::: Excerpted passage

My first trimester blues (and headaches, and tummy aches, and indigestion) began to fade once I’d got the first three and a half months behind me. Now, just clear of the halfway mark, I’m starting to feel much more energetic and an awful lot happier, something for which I suspect The Boy is just as grateful as I am.
The fun part of pregnancy – feeling baby’s movements – began much earlier this time around. With Tadpole, I remember feeling the first flutters while wallowing in the full-length bath (oh the luxury! If only Parisian apartments had proper baths!) at my parents’ place on New Year’s Eve 2002, helpful timing which conveniently allows me to date the event with some accuracy. But I’d barely passed the three month mark with #2 when I detected the first twists, kicks and flutters. I think there are several reasons for this. First of all, I knew what to look for (and, above all, knew better than to confuse these faint manifestations of life within with more prosaic complaints, such as the aforementioned indigestion). Secondly, my tummy ‘popped’ much earlier this time around, letting it all hang out, as it were, so that, to my mind, I already look more like a woman nearing the end of her sixth month. And, last of all, the first scan showed that, this time, the placenta is placed towards my back, effectively removing a potential frontal shock absorber from the equation.
But at first, whenever I sought Tadpole or The Boy’s hand and plonked it across my bare belly so that they could share the spooky internal thudding sensations with me, baby invariably stopped moving, prompting sceptical looks from The Boy and impatient scowls from Tadpole. Her attempts to spur baby into action – mostly by shouting things into my tummy button as though it were a megaphone – were futile and, for a while afterwards, she couldn’t be prevailed upon come and touch my belly at all. ‘No thank you, mummy,’ she would reply firmly. ‘It never works.’ Or ‘it’s too boring.’
But a couple of weeks ago the baby got a whole lot more active, enjoying long bouts of hiccups and putting a lot more oomph into those kicks and punches, causing visible tremors. So now my belly is providing free, wholesome entertainment for the entire family. Who needs a TV?

::::::
::: Stored data

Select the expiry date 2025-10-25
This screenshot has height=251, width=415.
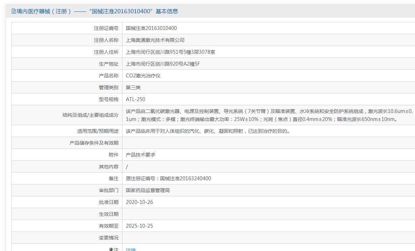[139, 226]
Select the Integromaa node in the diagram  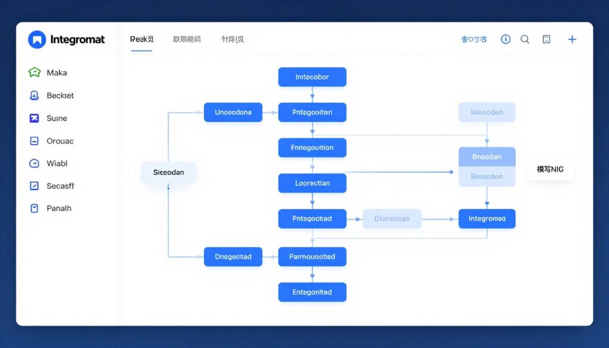[487, 218]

::::::

> **Exercise instructions**
1. Please repeat the pregnancy post word for word, from "My first trimester" up to and including "grateful as I am.".
2. In the pregnancy post, when were the first flutters felt during the pregnancy with Tadpole?
You won't need the lines above.

> **Expected responses**
1.
My first trimester blues (and headaches, and tummy aches, and indigestion) began to fade once I’d got the first three and a half months behind me. Now, just clear of the halfway mark, I’m starting to feel much more energetic and an awful lot happier, something for which I suspect The Boy is just as grateful as I am.

2. On New Year's Eve 2002.